## Pixel coordinate grounding data
____________________

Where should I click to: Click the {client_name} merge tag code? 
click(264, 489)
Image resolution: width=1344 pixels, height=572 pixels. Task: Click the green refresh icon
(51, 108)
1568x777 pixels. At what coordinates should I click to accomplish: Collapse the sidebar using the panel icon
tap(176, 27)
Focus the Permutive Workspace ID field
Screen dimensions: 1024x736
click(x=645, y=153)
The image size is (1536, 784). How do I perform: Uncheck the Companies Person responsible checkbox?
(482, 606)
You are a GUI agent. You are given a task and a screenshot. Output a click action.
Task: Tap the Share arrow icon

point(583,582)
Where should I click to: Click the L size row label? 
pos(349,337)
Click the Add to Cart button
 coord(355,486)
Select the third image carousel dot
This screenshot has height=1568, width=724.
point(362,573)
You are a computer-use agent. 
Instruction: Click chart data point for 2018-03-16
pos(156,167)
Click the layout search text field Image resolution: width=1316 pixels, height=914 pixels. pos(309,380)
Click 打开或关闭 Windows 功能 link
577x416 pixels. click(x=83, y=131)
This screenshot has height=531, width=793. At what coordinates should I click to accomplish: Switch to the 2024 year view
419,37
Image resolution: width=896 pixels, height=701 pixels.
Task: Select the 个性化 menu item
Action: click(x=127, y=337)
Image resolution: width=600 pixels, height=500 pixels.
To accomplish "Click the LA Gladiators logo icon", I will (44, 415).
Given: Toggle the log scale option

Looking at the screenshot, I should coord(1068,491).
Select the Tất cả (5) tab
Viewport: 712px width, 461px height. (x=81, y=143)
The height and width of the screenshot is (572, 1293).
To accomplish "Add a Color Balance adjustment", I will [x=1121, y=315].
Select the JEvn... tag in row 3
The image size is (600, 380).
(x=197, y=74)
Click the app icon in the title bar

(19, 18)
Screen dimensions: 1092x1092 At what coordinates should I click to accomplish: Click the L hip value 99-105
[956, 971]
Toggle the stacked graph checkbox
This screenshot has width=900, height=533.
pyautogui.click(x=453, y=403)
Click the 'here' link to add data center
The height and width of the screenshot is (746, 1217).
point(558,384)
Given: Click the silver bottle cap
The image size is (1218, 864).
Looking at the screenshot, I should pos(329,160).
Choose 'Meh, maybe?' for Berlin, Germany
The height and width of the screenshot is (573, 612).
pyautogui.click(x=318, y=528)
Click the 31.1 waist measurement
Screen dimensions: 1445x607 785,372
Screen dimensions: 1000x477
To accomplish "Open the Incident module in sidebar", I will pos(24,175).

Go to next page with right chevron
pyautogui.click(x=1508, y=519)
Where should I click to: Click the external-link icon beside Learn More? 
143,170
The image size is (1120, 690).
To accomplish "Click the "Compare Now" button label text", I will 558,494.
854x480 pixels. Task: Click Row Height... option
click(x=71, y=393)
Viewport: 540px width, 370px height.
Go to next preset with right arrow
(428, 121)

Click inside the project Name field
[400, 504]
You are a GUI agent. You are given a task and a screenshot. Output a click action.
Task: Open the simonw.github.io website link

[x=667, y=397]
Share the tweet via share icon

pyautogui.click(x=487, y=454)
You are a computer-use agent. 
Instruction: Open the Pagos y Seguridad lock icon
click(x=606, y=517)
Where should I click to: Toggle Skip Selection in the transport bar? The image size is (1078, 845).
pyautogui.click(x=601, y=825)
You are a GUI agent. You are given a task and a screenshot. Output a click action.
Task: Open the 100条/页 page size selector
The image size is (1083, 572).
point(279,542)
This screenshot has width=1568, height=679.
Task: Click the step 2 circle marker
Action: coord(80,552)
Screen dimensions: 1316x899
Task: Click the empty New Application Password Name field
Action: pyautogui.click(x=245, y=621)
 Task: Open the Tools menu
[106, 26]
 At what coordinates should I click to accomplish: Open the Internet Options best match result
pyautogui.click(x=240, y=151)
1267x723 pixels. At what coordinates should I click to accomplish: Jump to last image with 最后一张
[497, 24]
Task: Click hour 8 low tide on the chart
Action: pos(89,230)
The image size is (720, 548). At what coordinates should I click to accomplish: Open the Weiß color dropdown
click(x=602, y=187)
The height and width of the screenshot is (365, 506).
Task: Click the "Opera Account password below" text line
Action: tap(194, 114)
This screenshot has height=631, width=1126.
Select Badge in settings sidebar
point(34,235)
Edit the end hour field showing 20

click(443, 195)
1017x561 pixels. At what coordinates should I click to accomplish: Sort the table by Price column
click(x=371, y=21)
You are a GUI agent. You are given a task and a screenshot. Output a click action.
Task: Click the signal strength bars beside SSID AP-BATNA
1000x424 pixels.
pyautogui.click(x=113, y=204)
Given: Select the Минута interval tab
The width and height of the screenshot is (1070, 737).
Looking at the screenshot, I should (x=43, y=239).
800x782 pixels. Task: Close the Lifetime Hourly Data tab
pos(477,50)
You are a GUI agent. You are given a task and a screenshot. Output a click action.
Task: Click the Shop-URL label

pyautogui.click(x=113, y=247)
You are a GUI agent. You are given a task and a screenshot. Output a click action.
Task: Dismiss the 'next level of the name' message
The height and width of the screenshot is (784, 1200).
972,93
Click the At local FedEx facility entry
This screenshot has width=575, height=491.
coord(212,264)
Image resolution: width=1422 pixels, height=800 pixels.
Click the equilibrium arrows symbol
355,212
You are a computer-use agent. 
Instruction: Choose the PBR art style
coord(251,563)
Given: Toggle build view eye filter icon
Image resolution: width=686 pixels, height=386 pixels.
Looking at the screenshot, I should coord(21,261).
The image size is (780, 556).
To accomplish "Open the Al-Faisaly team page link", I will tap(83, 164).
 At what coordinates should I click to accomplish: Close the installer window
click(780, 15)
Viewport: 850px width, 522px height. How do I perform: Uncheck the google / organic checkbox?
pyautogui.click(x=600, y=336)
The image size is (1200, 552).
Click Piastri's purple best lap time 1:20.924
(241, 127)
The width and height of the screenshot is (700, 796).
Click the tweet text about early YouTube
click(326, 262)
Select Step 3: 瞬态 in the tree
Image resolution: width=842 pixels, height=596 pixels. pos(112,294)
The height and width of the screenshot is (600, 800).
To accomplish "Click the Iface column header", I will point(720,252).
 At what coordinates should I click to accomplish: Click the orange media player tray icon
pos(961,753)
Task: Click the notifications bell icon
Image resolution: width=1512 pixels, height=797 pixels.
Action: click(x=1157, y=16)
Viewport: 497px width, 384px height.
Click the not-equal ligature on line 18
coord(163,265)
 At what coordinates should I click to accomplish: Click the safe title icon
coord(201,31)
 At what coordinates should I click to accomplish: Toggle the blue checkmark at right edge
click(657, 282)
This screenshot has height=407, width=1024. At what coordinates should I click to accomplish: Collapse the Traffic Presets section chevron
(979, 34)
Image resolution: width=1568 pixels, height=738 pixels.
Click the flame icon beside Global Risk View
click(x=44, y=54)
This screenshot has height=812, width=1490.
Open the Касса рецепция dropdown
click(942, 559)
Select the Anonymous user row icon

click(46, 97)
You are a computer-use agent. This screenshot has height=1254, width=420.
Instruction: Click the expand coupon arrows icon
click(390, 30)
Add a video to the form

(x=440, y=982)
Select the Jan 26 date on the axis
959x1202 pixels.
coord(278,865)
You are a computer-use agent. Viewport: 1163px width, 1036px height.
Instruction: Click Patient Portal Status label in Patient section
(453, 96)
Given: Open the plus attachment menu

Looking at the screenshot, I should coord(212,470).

____________________

## Task to complete
Write each line of the data down again exactly as it reads.

## Result of the exercise
Where should I click to: Click the {client_name} merge tag code? 
click(264, 489)
Image resolution: width=1344 pixels, height=572 pixels. Task: Click the green refresh icon
(51, 108)
1568x777 pixels. At what coordinates should I click to accomplish: Collapse the sidebar using the panel icon
tap(176, 27)
Focus the Permutive Workspace ID field
Screen dimensions: 1024x736
click(x=645, y=153)
The image size is (1536, 784). How do I perform: Uncheck the Companies Person responsible checkbox?
(482, 606)
You are a GUI agent. You are given a task and a screenshot. Output a click action.
Task: Tap the Share arrow icon

point(583,582)
Where should I click to: Click the L size row label? 
pos(349,337)
Click the Add to Cart button
 coord(355,486)
Select the third image carousel dot
This screenshot has height=1568, width=724.
point(362,573)
You are a computer-use agent. 
Instruction: Click chart data point for 2018-03-16
pos(156,167)
Click the layout search text field Image resolution: width=1316 pixels, height=914 pixels. pos(309,380)
Click 打开或关闭 Windows 功能 link
577x416 pixels. click(x=83, y=131)
This screenshot has height=531, width=793. At what coordinates should I click to accomplish: Switch to the 2024 year view
419,37
Image resolution: width=896 pixels, height=701 pixels.
Task: Select the 个性化 menu item
Action: click(x=127, y=337)
Image resolution: width=600 pixels, height=500 pixels.
To accomplish "Click the LA Gladiators logo icon", I will (44, 415).
Given: Toggle the log scale option

Looking at the screenshot, I should coord(1068,491).
Select the Tất cả (5) tab
Viewport: 712px width, 461px height. (x=81, y=143)
The height and width of the screenshot is (572, 1293).
To accomplish "Add a Color Balance adjustment", I will [x=1121, y=315].
Select the JEvn... tag in row 3
The image size is (600, 380).
(x=197, y=74)
Click the app icon in the title bar

(19, 18)
Screen dimensions: 1092x1092 At what coordinates should I click to accomplish: Click the L hip value 99-105
[956, 971]
Toggle the stacked graph checkbox
This screenshot has width=900, height=533.
pyautogui.click(x=453, y=403)
Click the 'here' link to add data center
The height and width of the screenshot is (746, 1217).
point(558,384)
Given: Click the silver bottle cap
The image size is (1218, 864).
Looking at the screenshot, I should pos(329,160).
Choose 'Meh, maybe?' for Berlin, Germany
The height and width of the screenshot is (573, 612).
pyautogui.click(x=318, y=528)
Click the 31.1 waist measurement
Screen dimensions: 1445x607 785,372
Screen dimensions: 1000x477
To accomplish "Open the Incident module in sidebar", I will pos(24,175).

Go to next page with right chevron
pyautogui.click(x=1508, y=519)
Where should I click to: Click the external-link icon beside Learn More? 
143,170
The image size is (1120, 690).
To accomplish "Click the "Compare Now" button label text", I will 558,494.
854x480 pixels. Task: Click Row Height... option
click(x=71, y=393)
Viewport: 540px width, 370px height.
Go to next preset with right arrow
(428, 121)

Click inside the project Name field
[400, 504]
You are a GUI agent. You are given a task and a screenshot. Output a click action.
Task: Open the simonw.github.io website link

[x=667, y=397]
Share the tweet via share icon

pyautogui.click(x=487, y=454)
You are a computer-use agent. 
Instruction: Open the Pagos y Seguridad lock icon
click(x=606, y=517)
Where should I click to: Toggle Skip Selection in the transport bar? The image size is (1078, 845).
pyautogui.click(x=601, y=825)
You are a GUI agent. You are given a task and a screenshot. Output a click action.
Task: Open the 100条/页 page size selector
The image size is (1083, 572).
point(279,542)
This screenshot has width=1568, height=679.
Task: Click the step 2 circle marker
Action: coord(80,552)
Screen dimensions: 1316x899
Task: Click the empty New Application Password Name field
Action: pyautogui.click(x=245, y=621)
 Task: Open the Tools menu
[106, 26]
 At what coordinates should I click to accomplish: Open the Internet Options best match result
pyautogui.click(x=240, y=151)
1267x723 pixels. At what coordinates should I click to accomplish: Jump to last image with 最后一张
[497, 24]
Task: Click hour 8 low tide on the chart
Action: pos(89,230)
The image size is (720, 548). At what coordinates should I click to accomplish: Open the Weiß color dropdown
click(x=602, y=187)
The height and width of the screenshot is (365, 506).
Task: Click the "Opera Account password below" text line
Action: tap(194, 114)
This screenshot has height=631, width=1126.
Select Badge in settings sidebar
point(34,235)
Edit the end hour field showing 20

click(443, 195)
1017x561 pixels. At what coordinates should I click to accomplish: Sort the table by Price column
click(x=371, y=21)
You are a GUI agent. You are given a task and a screenshot. Output a click action.
Task: Click the signal strength bars beside SSID AP-BATNA
1000x424 pixels.
pyautogui.click(x=113, y=204)
Given: Select the Минута interval tab
The width and height of the screenshot is (1070, 737).
Looking at the screenshot, I should (x=43, y=239).
800x782 pixels. Task: Close the Lifetime Hourly Data tab
pos(477,50)
You are a GUI agent. You are given a task and a screenshot. Output a click action.
Task: Click the Shop-URL label

pyautogui.click(x=113, y=247)
You are a GUI agent. You are given a task and a screenshot. Output a click action.
Task: Dismiss the 'next level of the name' message
The height and width of the screenshot is (784, 1200).
972,93
Click the At local FedEx facility entry
This screenshot has width=575, height=491.
coord(212,264)
Image resolution: width=1422 pixels, height=800 pixels.
Click the equilibrium arrows symbol
355,212
You are a computer-use agent. 
Instruction: Choose the PBR art style
coord(251,563)
Given: Toggle build view eye filter icon
Image resolution: width=686 pixels, height=386 pixels.
Looking at the screenshot, I should coord(21,261).
The image size is (780, 556).
To accomplish "Open the Al-Faisaly team page link", I will tap(83, 164).
 At what coordinates should I click to accomplish: Close the installer window
click(780, 15)
Viewport: 850px width, 522px height. How do I perform: Uncheck the google / organic checkbox?
pyautogui.click(x=600, y=336)
The image size is (1200, 552).
Click Piastri's purple best lap time 1:20.924
(241, 127)
The width and height of the screenshot is (700, 796).
Click the tweet text about early YouTube
click(326, 262)
Select Step 3: 瞬态 in the tree
Image resolution: width=842 pixels, height=596 pixels. pos(112,294)
The height and width of the screenshot is (600, 800).
To accomplish "Click the Iface column header", I will point(720,252).
 At what coordinates should I click to accomplish: Click the orange media player tray icon
pos(961,753)
Task: Click the notifications bell icon
Image resolution: width=1512 pixels, height=797 pixels.
Action: click(x=1157, y=16)
Viewport: 497px width, 384px height.
Click the not-equal ligature on line 18
coord(163,265)
 At what coordinates should I click to accomplish: Click the safe title icon
coord(201,31)
 At what coordinates should I click to accomplish: Toggle the blue checkmark at right edge
click(657, 282)
This screenshot has height=407, width=1024. At what coordinates should I click to accomplish: Collapse the Traffic Presets section chevron
(979, 34)
Image resolution: width=1568 pixels, height=738 pixels.
Click the flame icon beside Global Risk View
click(x=44, y=54)
This screenshot has height=812, width=1490.
Open the Касса рецепция dropdown
click(942, 559)
Select the Anonymous user row icon

click(46, 97)
You are a computer-use agent. This screenshot has height=1254, width=420.
Instruction: Click the expand coupon arrows icon
click(390, 30)
Add a video to the form

(x=440, y=982)
Select the Jan 26 date on the axis
959x1202 pixels.
coord(278,865)
You are a computer-use agent. Viewport: 1163px width, 1036px height.
Instruction: Click Patient Portal Status label in Patient section
(453, 96)
Given: Open the plus attachment menu

Looking at the screenshot, I should coord(212,470).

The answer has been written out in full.